The Lunar Lake Thread

redleader

Ars Legatus Legionis
35,019
1717620850650.png

30% faster for 20% more power ... meaning that if a load needs P cores you can boost your energy efficiency by ~10% with hyperthreading. That is a big deal for a server, where energy efficiency matters more than saving a little bit of silicon. Likely the difference in real world is larger, both because servers have longer memory access times for DRAM/cache and because these are marketing slides meant to argue against SMT.
 
  • Like
Reactions: continuum

hobold

Ars Tribunus Militum
2,657
Big.little has easily won this race. Apple/Arm does this well,
Again, not a clear cut winner. The big.LITTLE approach usees less silicon area than P-cores with SMT2, but - at least in theory with everything else being eqal (i.e. not comparing different processors with different ISAs made on different generations of silicon) - the fat P-cores have higher per thread performance over a larger number of threads, and still have very competitive throughput when the secondary SMT threads are added in later.

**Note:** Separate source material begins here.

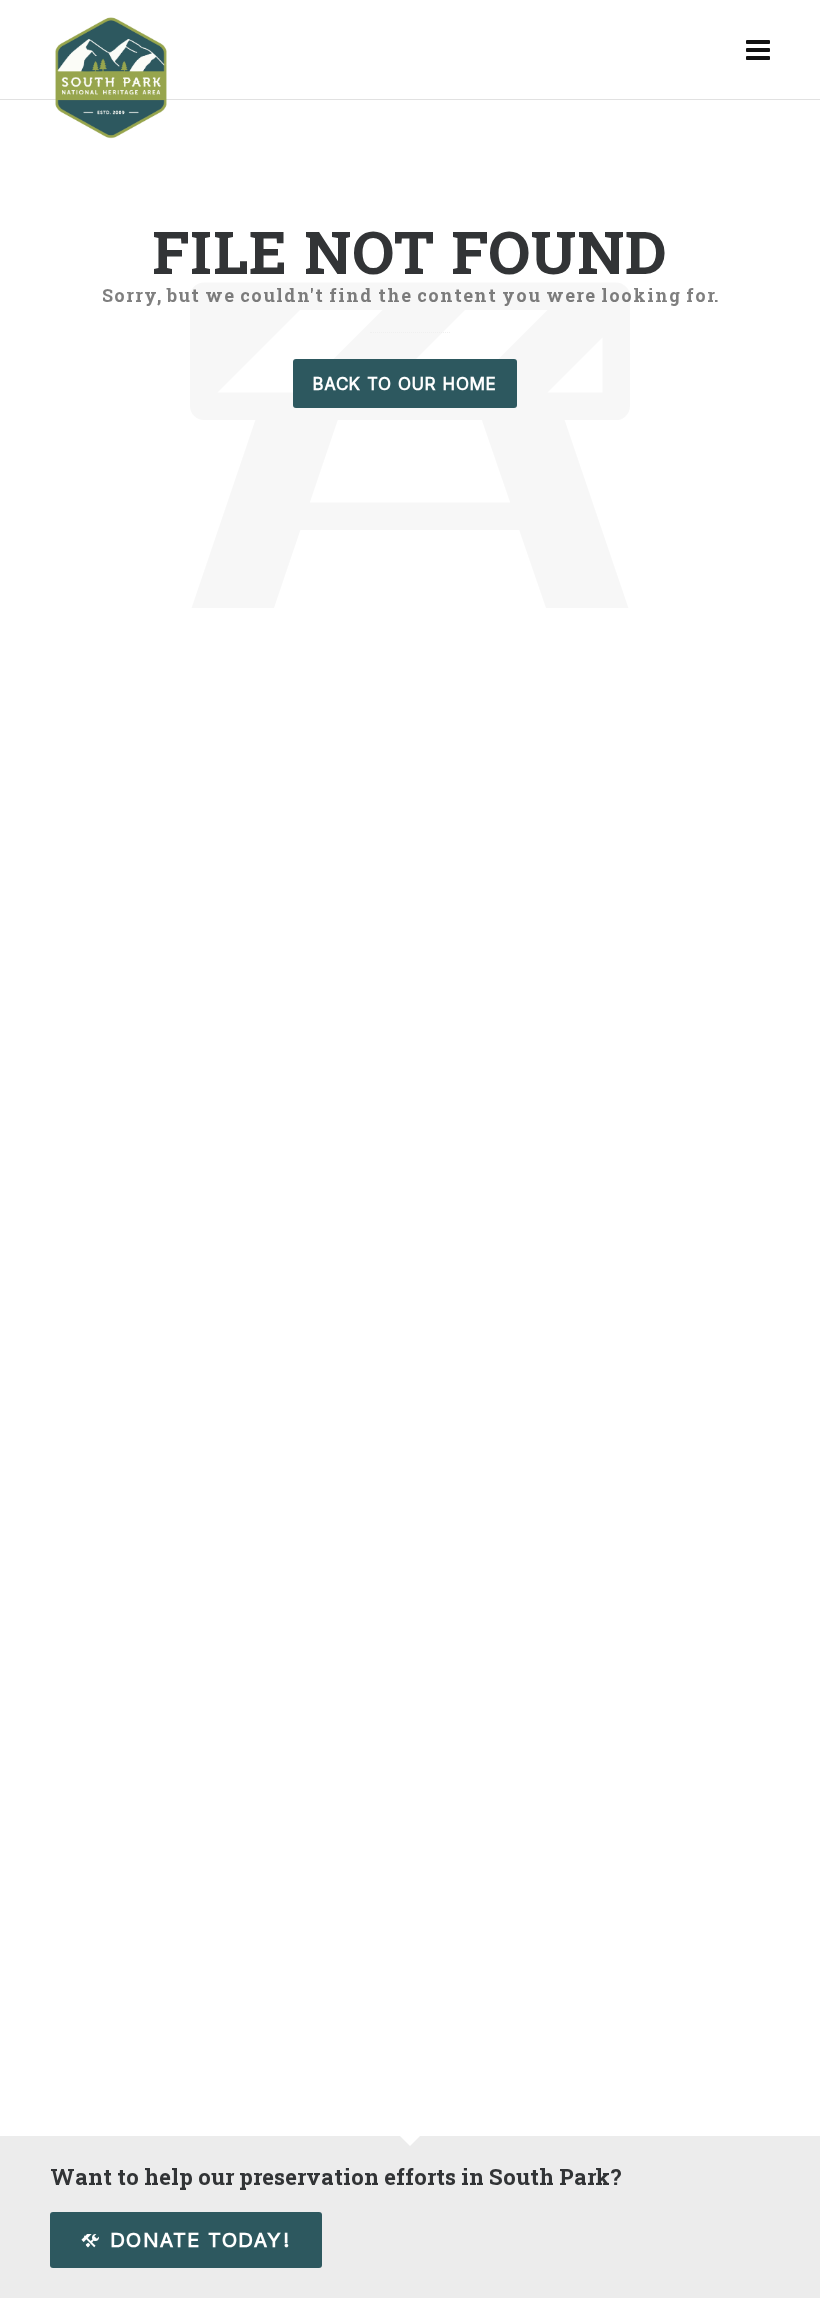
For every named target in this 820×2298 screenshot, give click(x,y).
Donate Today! (200, 2240)
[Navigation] (758, 50)
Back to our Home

Apple silicon is looking good mostly because Apple is always exclusively on TSMCs best node; the gap has narrowed significantly when Ryzen mobile 7000/8000 jumped to TSMC 4. (Then there are all the different design trade-offs / targets, where AMD and Intel would rather want to melt their CPUs when Apple would rather ditch active cooling.)

It's just like the good ole' times when Intel won by default by having the best transistors. Now Apple has played that game for a few years, but that won't last forever. Intel can afford TSMC's best, too, and has swallowed their pride. Even AMD is finally rich enough to buy TSMC's best. But we customers might not actually be rich enough, at least not in large masses, so AMD will use those cutting edge wafers for Epyc and AI accelerators. Without Apple's reality distortion field, there might not be enough customers willing to overpay twice the price for half the RAM and half the mass storage.

Lunar Lake will be interesting in that it is a serious attempt to aim an 'x86 design to a very different product target. I am not sure if Microsoft can do their part on the software side to really challenge Apple, but we'll see.
 
  • Like
Reactions: EnglishBob

w00key

Ars Praefectus
5,907
Subscriptor
Apple silicon is looking good mostly because Apple is always exclusively on TSMCs best node
Hahahahaha. Wow.

I'm not going to repeat all the analysis done since M1 surprised the world but here's a thread with the major points. https://news.ycombinator.com/item?id=25257932

Note that IPC doesn't scale on fab nodes but is pure design and choices. A massive OOO chip doesn't suddenly appear just because you pay for 3nm while others are on 4.
 

hobold

Ars Tribunus Militum
2,657
Note that IPC doesn't scale on fab nodes but is pure design and choices. A massive OOO chip doesn't suddenly appear just because you pay for 3nm while others are on 4.
That's not what I wrote, not what I implied, and not what I meant.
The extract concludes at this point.